On May 14, 2024, Creative Medical Technology Holdings, Inc. (the "Company") entered into a Securities Purchase Agreement with Timothy Warbington, the Company's Chief Executive Officer, pursuant to which Mr. Warbington purchased one share of the Company's newly designated Series B Preferred Stock (the "Series B Preferred Stock"), for a purchase price of $100.00. The Series B Preferred Stock has the rights, preferences, privileges, qualifications, limitations and restrictions set forth in the Certificate of Designation of Preferences, Rights And Limitations of the Series B Preferred Stock filed by the Company with the Secretary of State of the State of Nevada on May 15, 2024 (the "Certificate of Designations), pursuant to which the Company designated one share of Series B Preferred Stock.

On May 16, 2024, the Company filed a preliminary proxy statement with the Securities and Exchange Commission relating to its upcoming annual meeting of stockholders (the "Annual Meeting").

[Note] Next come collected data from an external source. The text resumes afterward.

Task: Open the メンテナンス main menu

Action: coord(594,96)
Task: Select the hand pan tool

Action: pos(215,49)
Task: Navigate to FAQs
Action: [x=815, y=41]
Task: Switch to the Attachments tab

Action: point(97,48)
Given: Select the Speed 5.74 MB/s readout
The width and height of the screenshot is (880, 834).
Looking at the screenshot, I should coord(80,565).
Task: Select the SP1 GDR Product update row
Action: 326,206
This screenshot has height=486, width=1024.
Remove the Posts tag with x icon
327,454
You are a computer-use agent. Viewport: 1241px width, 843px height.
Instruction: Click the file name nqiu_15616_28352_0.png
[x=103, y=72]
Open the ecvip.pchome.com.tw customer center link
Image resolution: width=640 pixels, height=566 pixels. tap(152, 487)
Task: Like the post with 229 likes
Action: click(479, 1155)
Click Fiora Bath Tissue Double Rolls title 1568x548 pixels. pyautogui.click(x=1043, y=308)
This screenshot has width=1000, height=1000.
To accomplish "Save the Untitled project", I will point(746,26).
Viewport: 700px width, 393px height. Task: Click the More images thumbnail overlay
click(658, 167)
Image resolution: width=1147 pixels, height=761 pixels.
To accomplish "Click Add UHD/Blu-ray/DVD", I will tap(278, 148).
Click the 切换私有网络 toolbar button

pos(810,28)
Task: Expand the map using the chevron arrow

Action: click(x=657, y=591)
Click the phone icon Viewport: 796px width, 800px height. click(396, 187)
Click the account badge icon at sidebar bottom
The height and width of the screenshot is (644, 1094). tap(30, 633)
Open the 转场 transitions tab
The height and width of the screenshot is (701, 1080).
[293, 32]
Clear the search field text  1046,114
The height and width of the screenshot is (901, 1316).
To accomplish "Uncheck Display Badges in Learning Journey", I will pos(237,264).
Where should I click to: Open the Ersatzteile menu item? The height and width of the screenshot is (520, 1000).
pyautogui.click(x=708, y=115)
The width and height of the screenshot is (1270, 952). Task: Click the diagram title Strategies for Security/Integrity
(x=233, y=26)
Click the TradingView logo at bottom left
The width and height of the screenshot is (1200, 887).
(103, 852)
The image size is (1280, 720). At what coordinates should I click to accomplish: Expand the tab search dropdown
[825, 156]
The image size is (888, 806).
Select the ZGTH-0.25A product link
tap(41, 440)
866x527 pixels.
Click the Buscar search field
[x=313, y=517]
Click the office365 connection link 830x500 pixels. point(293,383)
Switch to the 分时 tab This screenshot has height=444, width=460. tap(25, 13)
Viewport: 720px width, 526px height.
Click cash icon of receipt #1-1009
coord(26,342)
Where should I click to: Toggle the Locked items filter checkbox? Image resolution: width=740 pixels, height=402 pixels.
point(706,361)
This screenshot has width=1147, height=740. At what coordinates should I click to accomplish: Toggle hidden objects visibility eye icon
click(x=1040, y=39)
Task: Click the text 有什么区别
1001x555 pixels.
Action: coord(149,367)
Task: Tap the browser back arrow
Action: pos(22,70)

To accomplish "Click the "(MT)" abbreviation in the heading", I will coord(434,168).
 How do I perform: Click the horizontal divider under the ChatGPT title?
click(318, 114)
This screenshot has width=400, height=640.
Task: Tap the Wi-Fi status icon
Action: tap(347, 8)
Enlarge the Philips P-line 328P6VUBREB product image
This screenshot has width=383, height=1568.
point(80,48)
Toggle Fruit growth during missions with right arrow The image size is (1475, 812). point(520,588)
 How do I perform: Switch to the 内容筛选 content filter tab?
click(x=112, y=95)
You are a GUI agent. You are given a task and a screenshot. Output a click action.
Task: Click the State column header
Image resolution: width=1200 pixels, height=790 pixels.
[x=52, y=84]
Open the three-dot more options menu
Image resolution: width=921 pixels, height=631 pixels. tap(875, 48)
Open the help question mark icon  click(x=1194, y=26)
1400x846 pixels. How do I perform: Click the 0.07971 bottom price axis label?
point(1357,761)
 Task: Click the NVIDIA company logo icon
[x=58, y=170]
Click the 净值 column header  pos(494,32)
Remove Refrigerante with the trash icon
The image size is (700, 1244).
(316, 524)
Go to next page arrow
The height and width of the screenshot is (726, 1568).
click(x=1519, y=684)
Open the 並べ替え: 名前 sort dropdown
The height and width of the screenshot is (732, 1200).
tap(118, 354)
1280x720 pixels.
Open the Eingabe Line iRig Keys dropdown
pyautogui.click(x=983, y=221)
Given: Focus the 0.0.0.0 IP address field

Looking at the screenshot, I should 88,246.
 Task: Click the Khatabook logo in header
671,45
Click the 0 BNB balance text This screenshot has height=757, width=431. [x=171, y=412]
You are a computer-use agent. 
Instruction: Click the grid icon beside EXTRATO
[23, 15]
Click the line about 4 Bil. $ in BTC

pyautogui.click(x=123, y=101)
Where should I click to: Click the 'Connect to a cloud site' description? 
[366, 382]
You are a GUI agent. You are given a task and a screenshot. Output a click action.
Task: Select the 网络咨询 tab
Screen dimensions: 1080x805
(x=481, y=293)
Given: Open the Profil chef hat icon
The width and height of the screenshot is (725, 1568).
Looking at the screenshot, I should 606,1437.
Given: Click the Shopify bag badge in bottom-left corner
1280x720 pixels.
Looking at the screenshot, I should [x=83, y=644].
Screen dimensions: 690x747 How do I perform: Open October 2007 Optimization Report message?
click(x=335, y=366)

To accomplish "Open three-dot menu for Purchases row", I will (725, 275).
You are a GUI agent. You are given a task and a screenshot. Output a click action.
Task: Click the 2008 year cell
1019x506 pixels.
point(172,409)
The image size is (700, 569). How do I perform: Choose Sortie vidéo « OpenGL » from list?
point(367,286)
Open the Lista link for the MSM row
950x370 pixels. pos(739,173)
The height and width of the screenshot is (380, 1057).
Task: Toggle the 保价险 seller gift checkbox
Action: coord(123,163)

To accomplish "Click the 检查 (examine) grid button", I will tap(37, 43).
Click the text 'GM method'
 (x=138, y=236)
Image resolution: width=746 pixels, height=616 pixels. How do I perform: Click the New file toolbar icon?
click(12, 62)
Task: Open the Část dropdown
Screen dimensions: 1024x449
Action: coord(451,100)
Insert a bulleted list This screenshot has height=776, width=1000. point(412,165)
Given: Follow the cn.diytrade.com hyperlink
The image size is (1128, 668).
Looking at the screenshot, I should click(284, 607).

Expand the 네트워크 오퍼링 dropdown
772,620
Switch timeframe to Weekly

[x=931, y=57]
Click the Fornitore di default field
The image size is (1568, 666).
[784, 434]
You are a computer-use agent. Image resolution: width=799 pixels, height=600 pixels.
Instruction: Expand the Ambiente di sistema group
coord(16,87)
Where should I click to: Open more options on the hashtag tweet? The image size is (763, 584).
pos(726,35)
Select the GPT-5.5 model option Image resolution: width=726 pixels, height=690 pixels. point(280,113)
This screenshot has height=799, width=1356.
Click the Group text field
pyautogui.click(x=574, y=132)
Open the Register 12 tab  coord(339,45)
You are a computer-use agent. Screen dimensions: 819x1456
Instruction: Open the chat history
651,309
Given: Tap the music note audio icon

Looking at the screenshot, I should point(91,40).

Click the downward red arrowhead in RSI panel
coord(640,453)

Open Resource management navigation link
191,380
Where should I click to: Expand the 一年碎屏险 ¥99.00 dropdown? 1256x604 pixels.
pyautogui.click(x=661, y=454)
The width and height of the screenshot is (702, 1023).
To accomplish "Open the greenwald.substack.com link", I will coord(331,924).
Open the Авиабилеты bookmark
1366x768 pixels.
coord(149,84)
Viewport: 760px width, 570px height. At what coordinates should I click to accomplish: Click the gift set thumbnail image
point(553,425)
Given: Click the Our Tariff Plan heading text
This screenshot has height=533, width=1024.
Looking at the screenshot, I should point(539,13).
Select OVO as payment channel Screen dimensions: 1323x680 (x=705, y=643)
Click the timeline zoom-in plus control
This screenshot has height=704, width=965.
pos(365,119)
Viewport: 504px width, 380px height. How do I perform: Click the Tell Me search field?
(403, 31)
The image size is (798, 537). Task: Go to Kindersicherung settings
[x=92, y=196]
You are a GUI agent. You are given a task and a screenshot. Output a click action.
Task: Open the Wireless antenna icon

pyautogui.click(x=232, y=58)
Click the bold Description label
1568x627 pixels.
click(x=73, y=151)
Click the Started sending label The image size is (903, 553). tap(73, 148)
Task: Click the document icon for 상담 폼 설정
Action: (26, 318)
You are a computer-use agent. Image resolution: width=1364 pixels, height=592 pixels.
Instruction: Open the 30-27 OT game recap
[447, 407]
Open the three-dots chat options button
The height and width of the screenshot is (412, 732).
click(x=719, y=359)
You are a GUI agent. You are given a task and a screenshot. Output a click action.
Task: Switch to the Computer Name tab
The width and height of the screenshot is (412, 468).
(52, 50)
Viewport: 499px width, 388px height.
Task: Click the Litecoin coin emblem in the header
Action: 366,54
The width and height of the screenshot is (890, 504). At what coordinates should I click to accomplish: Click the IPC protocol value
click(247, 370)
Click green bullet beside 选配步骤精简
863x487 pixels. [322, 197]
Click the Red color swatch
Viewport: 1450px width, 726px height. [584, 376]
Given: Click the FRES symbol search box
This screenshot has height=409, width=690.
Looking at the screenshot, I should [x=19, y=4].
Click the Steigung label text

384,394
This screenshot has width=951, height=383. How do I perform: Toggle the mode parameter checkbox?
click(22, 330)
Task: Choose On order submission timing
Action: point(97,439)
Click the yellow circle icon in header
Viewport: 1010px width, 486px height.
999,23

As disclosed in the preliminary proxy statement, one of the items to be considered by the Company's stockholders at the Annual Meeting is a proposal to approve an amendment to the Company's Articles of Incorporation increasing the number of authorized shares of the Company's common stock from 5,000,000 shares to 25,000,000 shares (the "Share Increase Proposal"). Pursuant to the Certificate of Designations, the Series B Preferred Stock has no voting rights other than the right to 100,000,000 votes on the Share Increase Proposal; provided, however, that the Series B Preferred Stock will be voted in the same proportion as the votes cast by shares of common stock on the Share Increase Proposal. The Certificate of Designations further provides that the share of Series B Preferred Stock will be automatically redeemed effective upon the approval of the Share Increase Proposal (or at such earlier time as the Board of Directors of the Company may determine in its sole discretion). The Series B Preferred Stock is not convertible into common stock.

The foregoing descriptions of the Certificate of Designation and Series B Preferred Stock are qualified in their entirety by reference to the Certificate of Designation, which is filed as Exhibit 3.1 to this Current Report on Form 8-K and is incorporated by reference herein.